Just for the record, here's the recipe for the Red Ale I made... a hoppy Red Ale by the way as you'll see:

10 lbs Rahr 2-Row
1 lb 40L Crystal
1 lb Carared

.5 oz Simcoe 90-min
.25 oz Simcoe 60-min
.25 oz Columbus 60-min
.25 oz Simcoe 30-min
.25 oz Columbus 30-min
.5 oz Simcoe 15-min
.5 oz Columbus 15-min
1 oz Cascade 10-min
.5 Simcoe 1-min
.5 Columbus 1-min    - I like hops... followed the Green Flash West Coast IPA hop schedule

Yeast was WLP-001.

OG - 1.052
Current Gravity - 1.010

The beer doesn't smell really bad... it does smell a bit like (what some have described) as band-aids. The fermentation didn't fully take the first week... the gravity for six days of fermentation was 1.040.  So I shook the fermenter the next four days to rouse the yeast.  I didn't check the gravity until that fifth day upon seeing globs of gook in the airlock.  When I took the gravity reading, I noticed the liquid wasn't dripping off the hydrometer in drops, but was coming off in long strands... like very watery honey or (disgusting) like a big goober one lets dangle from one's mouth to the floor... although not that strong.

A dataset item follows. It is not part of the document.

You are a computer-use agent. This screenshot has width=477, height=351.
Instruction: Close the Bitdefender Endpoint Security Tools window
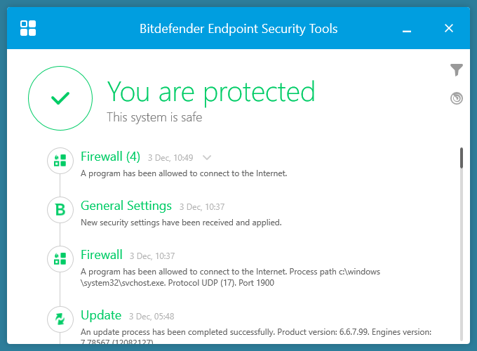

I kept the 4 oz sample of the beer in a pyrex container after reading the gravity... and the yeast has settled at the bottom like normal.  I just don't understand all the chunks in the airlock or why the liquid doesn't drip off the hydrometer in drops.  The beer looks normal when the yeast has settled.  I don't have a working camera, so I can't pass along any pictures.  Sorry.

Thanks again for all the good discussion on this you guys are offering.

161
All Grain Brewing / Re: Never Seen This Before
« on: October 29, 2010, 12:48:37 AM »
Euge... I have enough equipment, so I guess it won't hurt from that aspect.  The beer should be finished fermenting... it's at 1.008 if I'm not mistaken... 1.010 at the highest.  When that chunky gunk settles, the beer looks fine.  It does seem to foam a lot though now that I think about it... but stops, at least in the cylinder when I read the gravity.  Again, I was hoping for a hoppy, drier beer.  I'm supposed to put the beer into the secondary ferementer and dry hop it soon.  I guess I'll do that and see if it clears more.  By the way, if I do that, can I leave the beer out on my porch... that gets down to around 45 F at night... maybe 65 F during the day at the highest.

162
All Grain Brewing / Re: Ph question for IPA recipe
« on: October 29, 2010, 12:43:29 AM »
Is the Rahr 2-Row more malty than standard 2-Row?

163
All Grain Brewing / Re: Never Seen This Before
« on: October 28, 2010, 11:39:25 PM »
Euge... you're probably right... it's just so much more expensive to make beer here in Korea.  The shipping alone is about 1/3 of my costs.  But if it sucks, what's the point. 

164
All Grain Brewing / Re: Never Seen This Before
« on: October 28, 2010, 11:18:54 PM »
If that Vinnie Cilurzo dude knows anything about beer... ;D  So proceed as normal... do a secondary... add dry hops... keg it... carbonate it... drink it, huh?  It was supposed to be a hoppy red ale.

165
All Grain Brewing / Re: Ph question for IPA recipe
« on: October 28, 2010, 11:13:29 PM »
I use Rahr 2-Row from Canada... bought a 55-lb bag of it from Williams.